* Entries provided *

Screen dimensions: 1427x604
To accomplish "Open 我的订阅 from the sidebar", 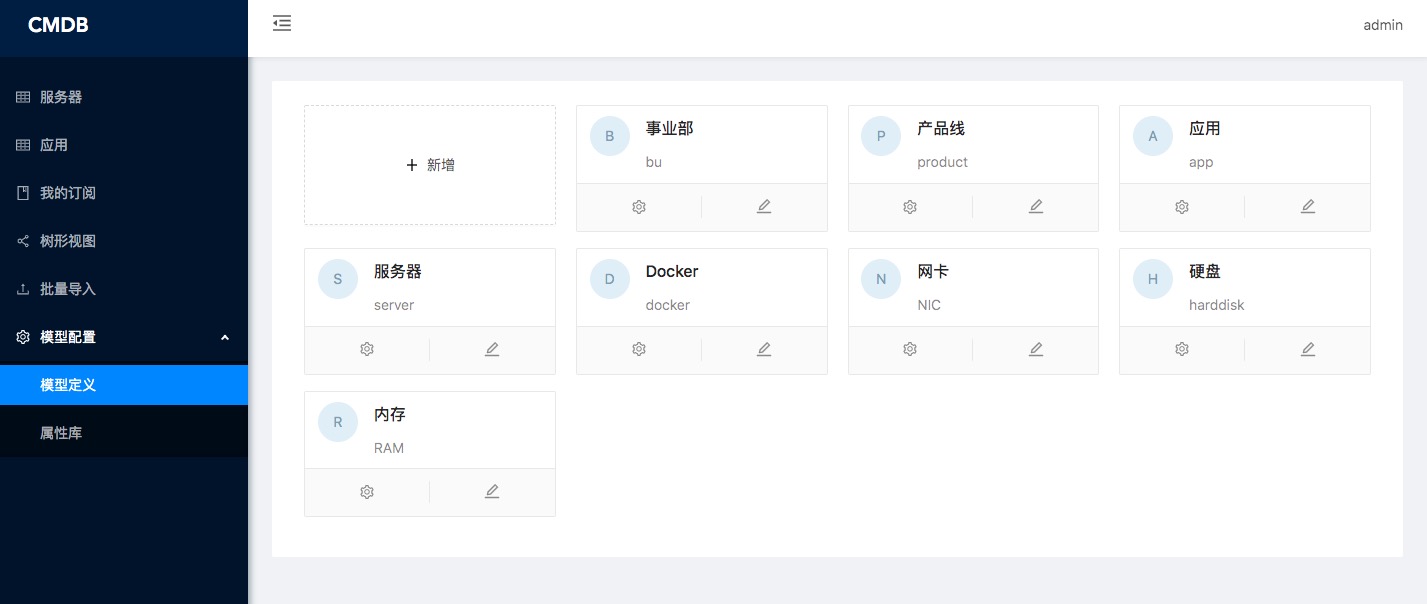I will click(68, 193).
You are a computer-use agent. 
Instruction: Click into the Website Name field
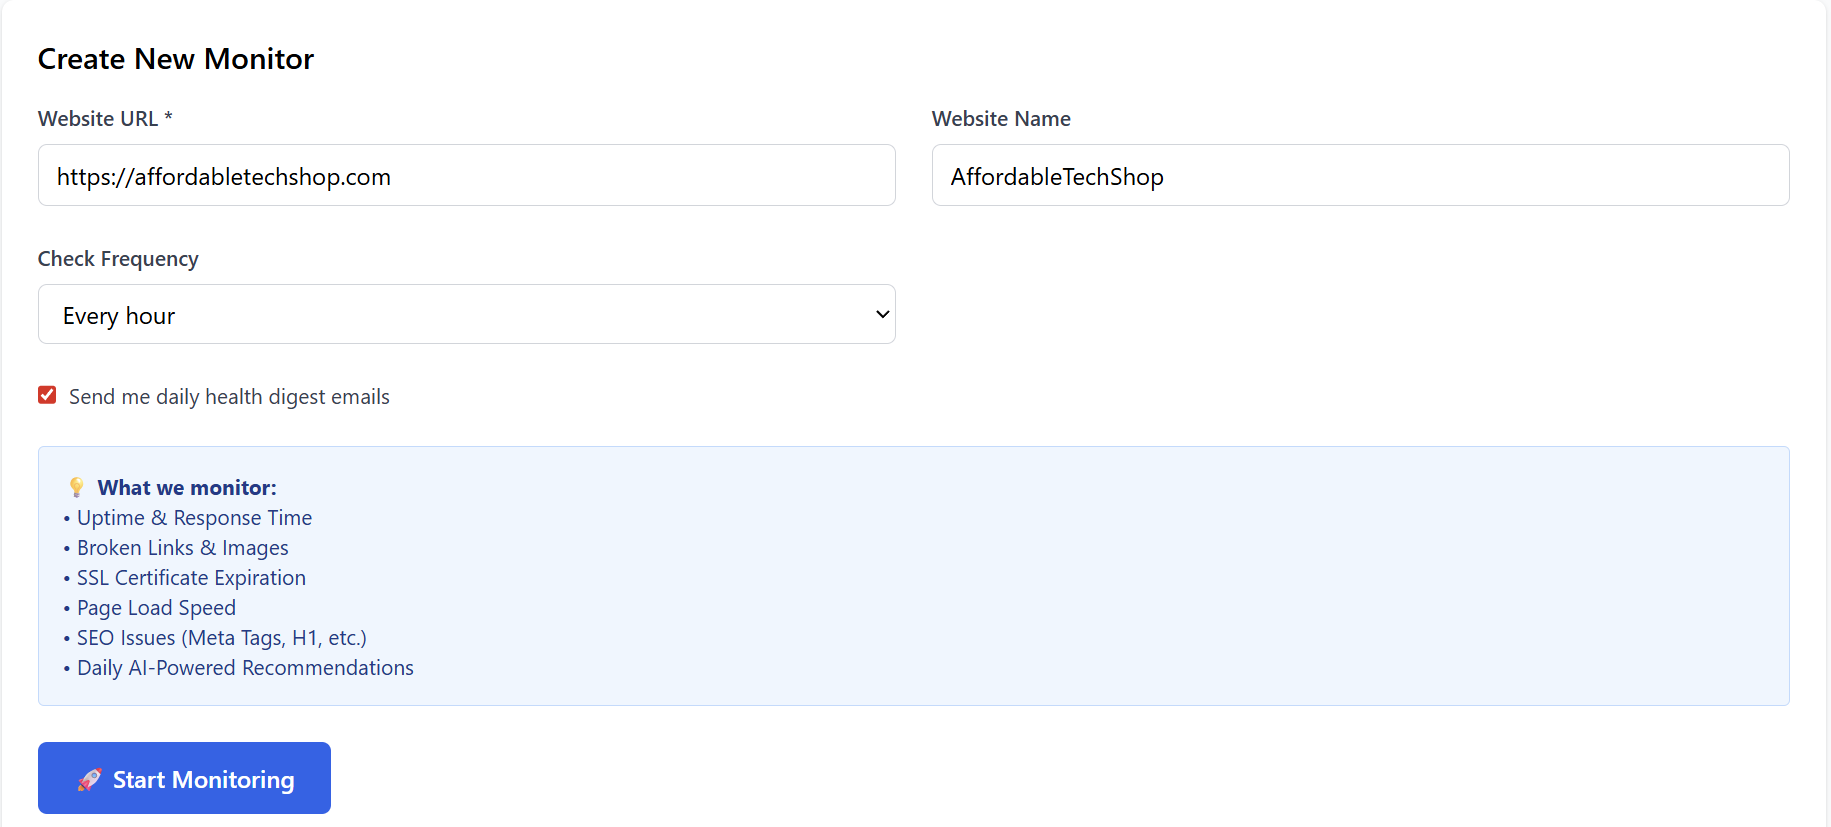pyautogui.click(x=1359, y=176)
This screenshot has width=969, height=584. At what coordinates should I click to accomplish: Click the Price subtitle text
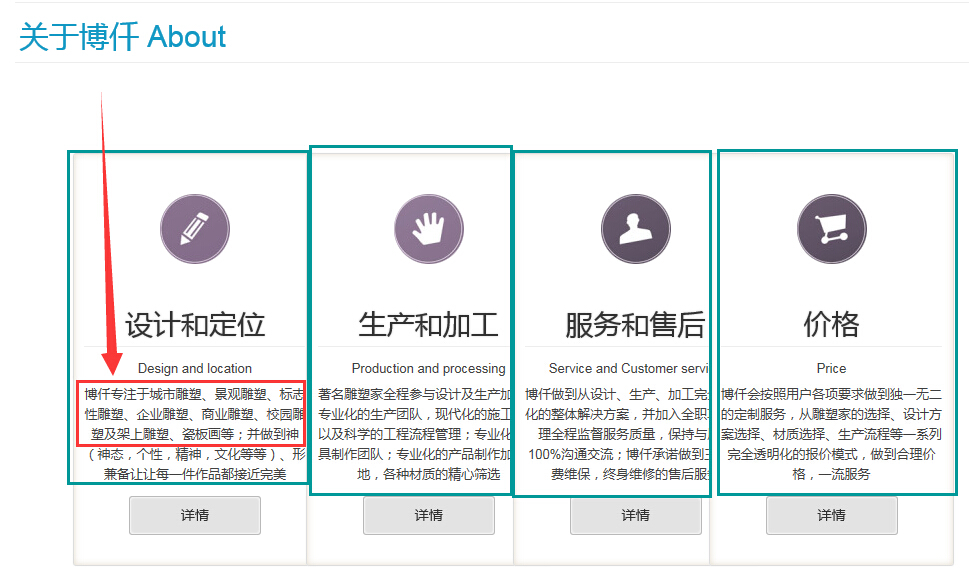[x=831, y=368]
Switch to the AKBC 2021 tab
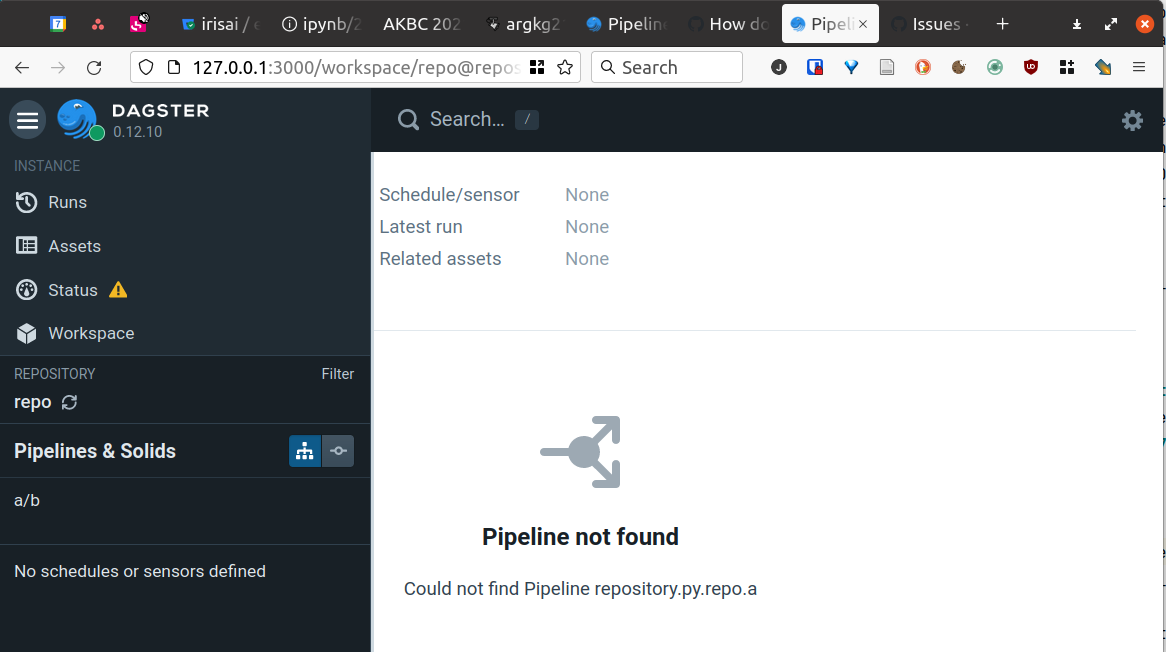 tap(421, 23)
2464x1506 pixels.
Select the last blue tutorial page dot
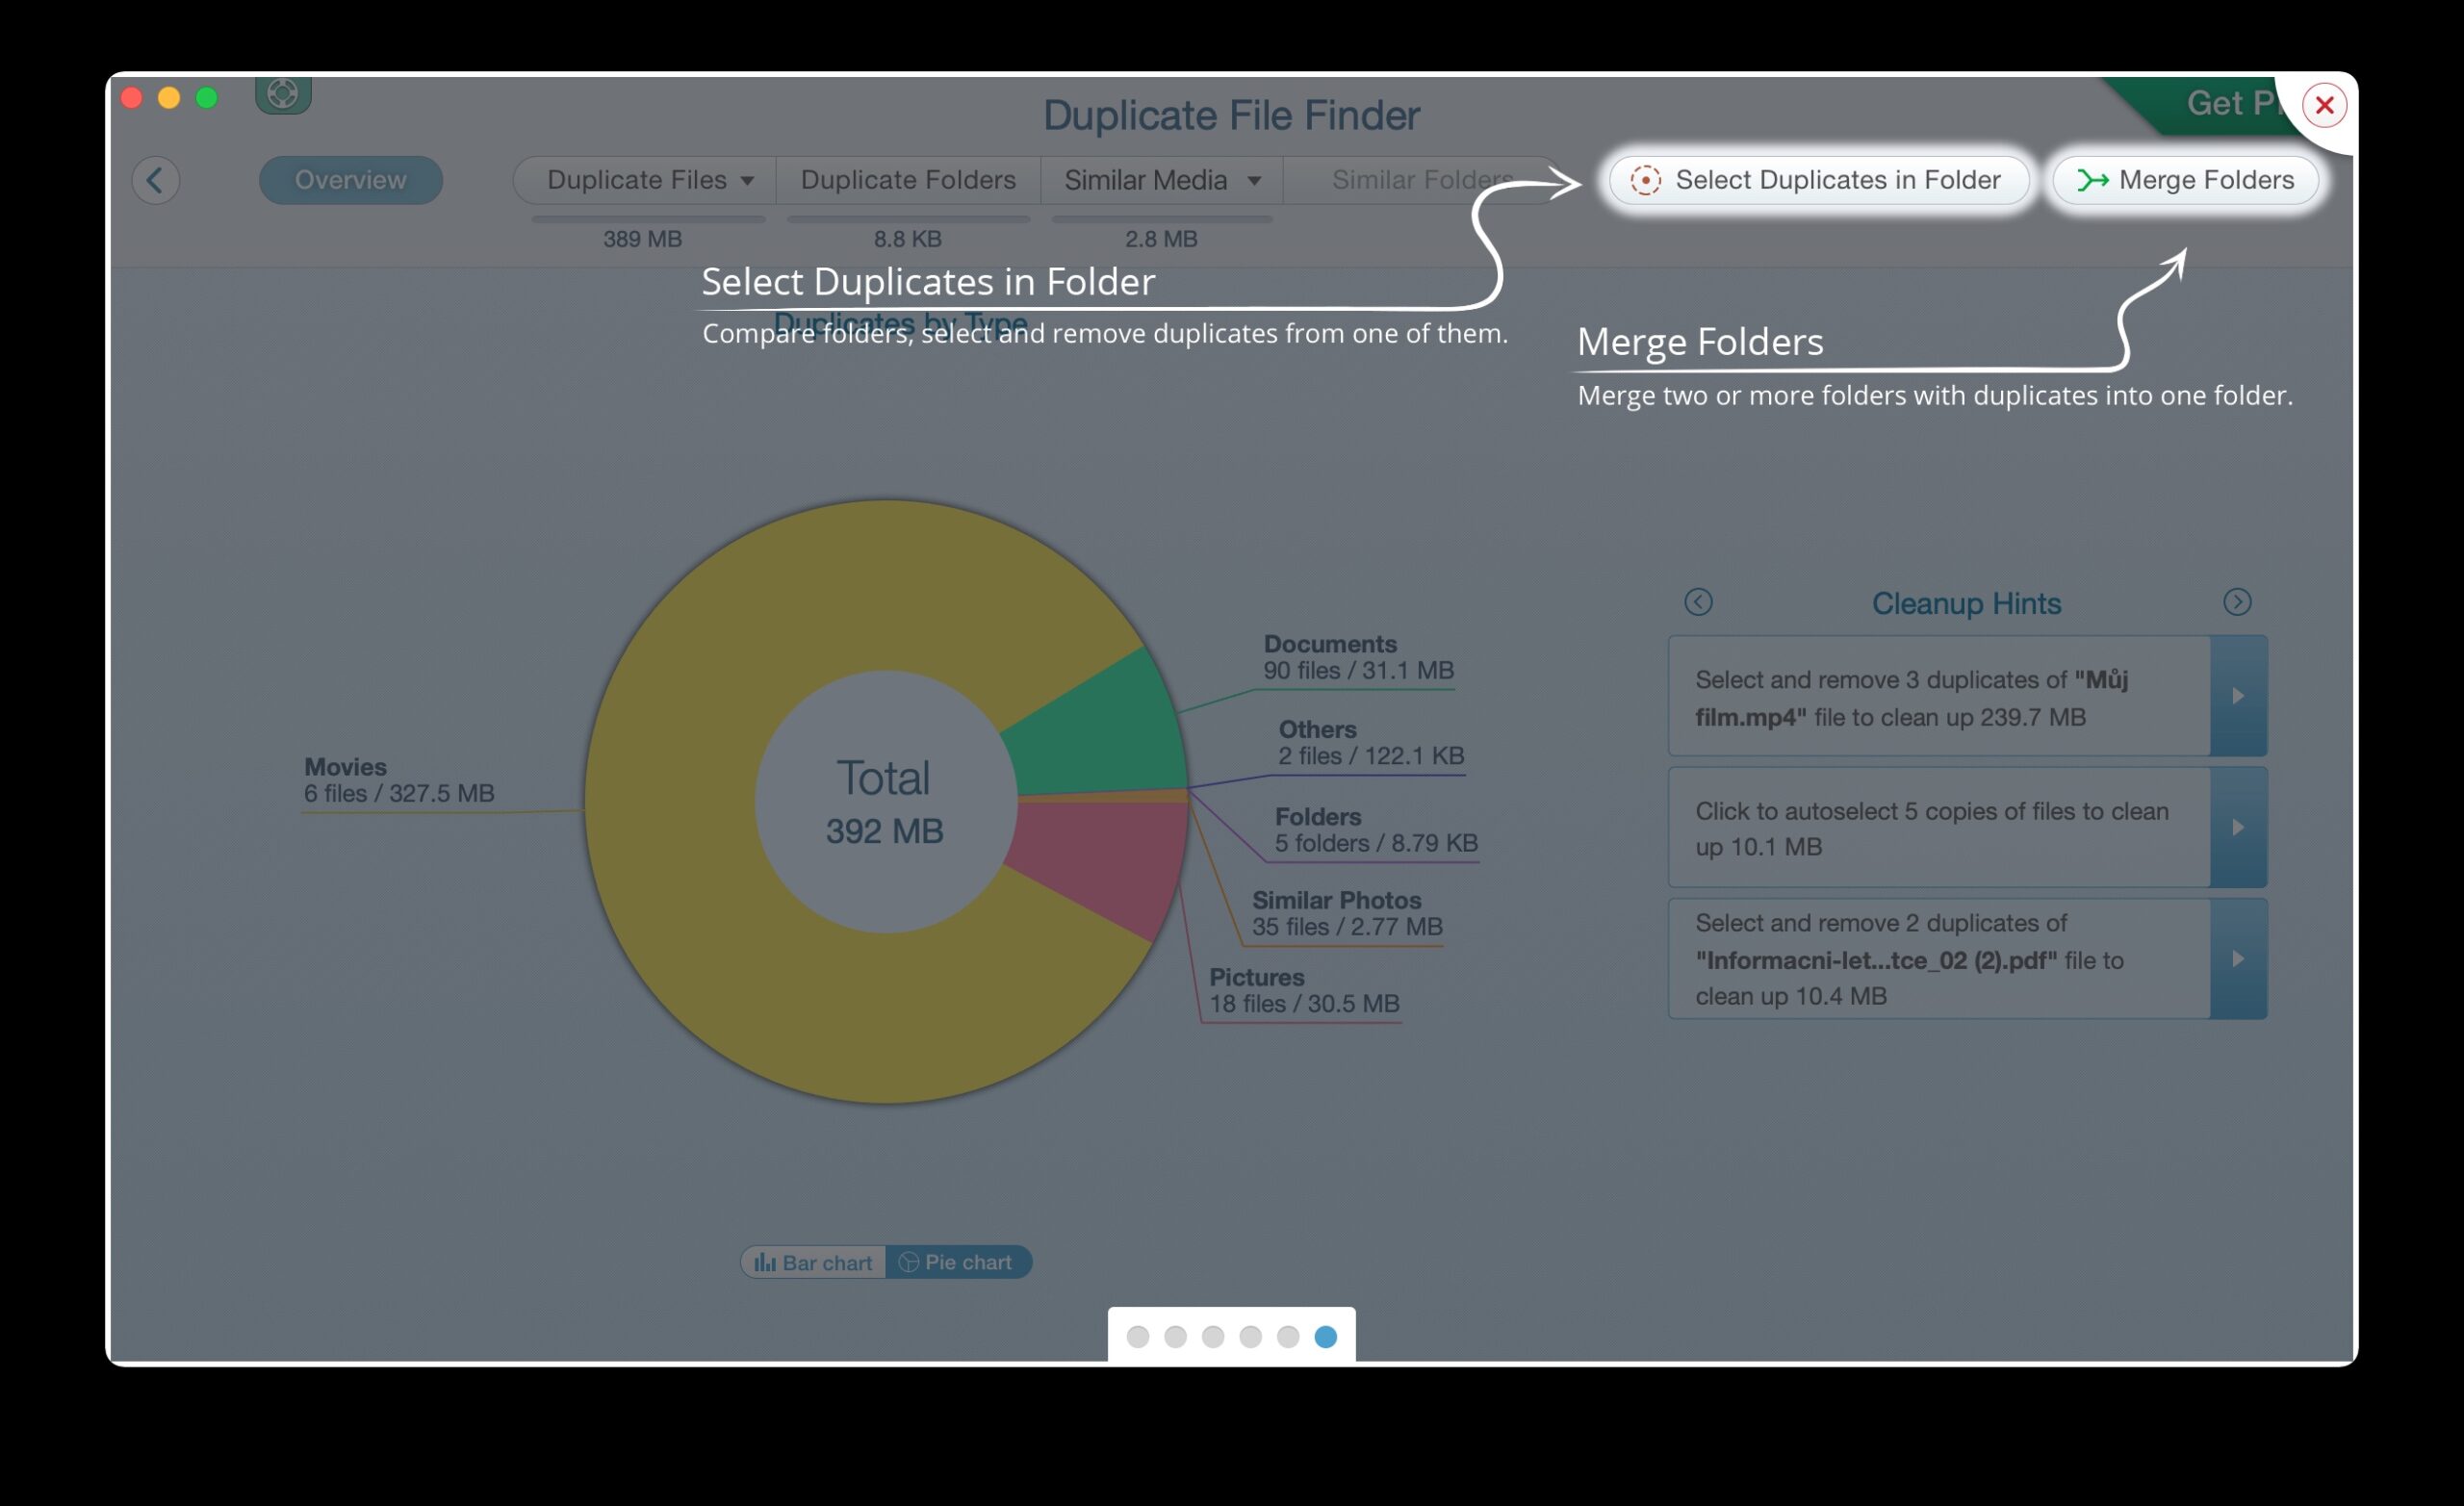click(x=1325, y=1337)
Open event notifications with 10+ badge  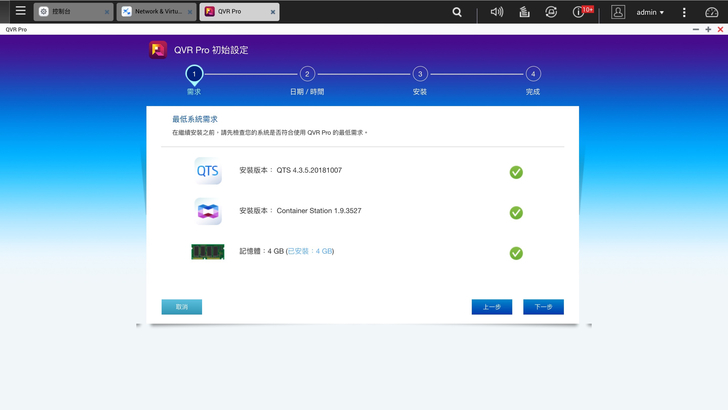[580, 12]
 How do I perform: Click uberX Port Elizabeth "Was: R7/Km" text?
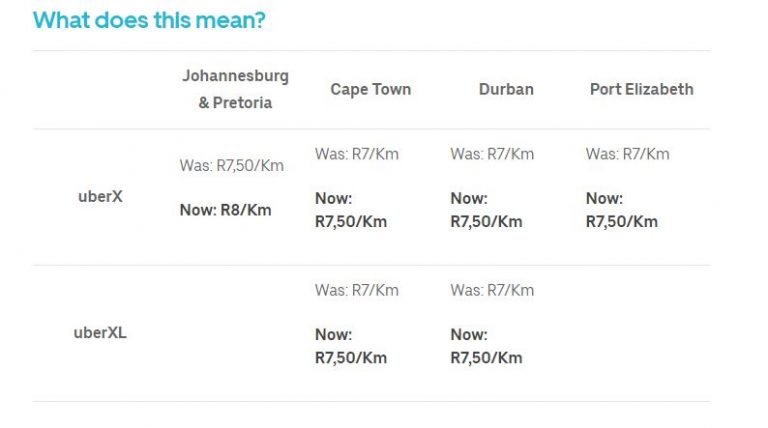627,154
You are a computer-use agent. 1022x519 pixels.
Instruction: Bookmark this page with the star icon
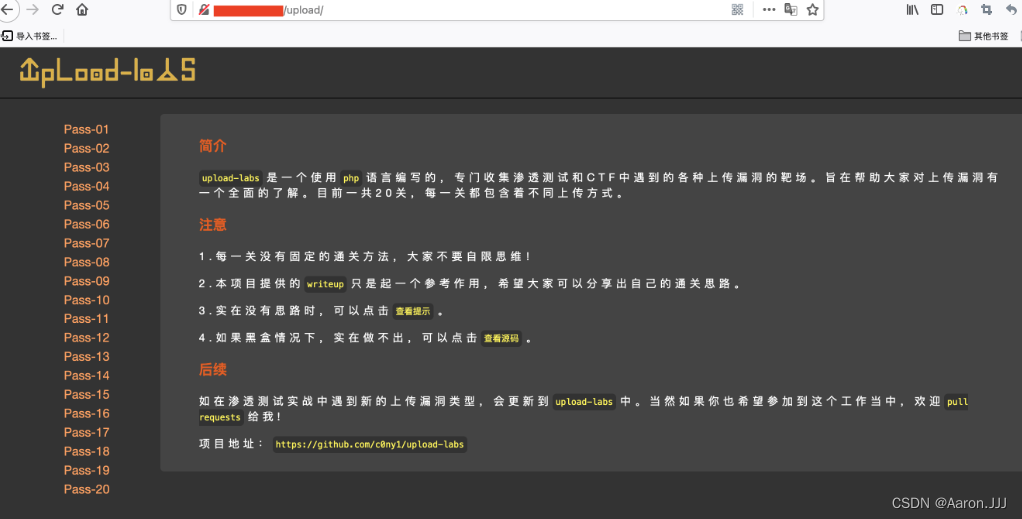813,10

* What you are asked to do *
Rewrite the items from the line with "You are a computer-use agent. 1022x519" through the end of the items, putting "star button" in place of "star icon" and leaving everything else unchanged. Omit the pictures from your answer.

* Output below *
You are a computer-use agent. 1022x519 pixels.
Instruction: Bookmark this page with the star button
813,10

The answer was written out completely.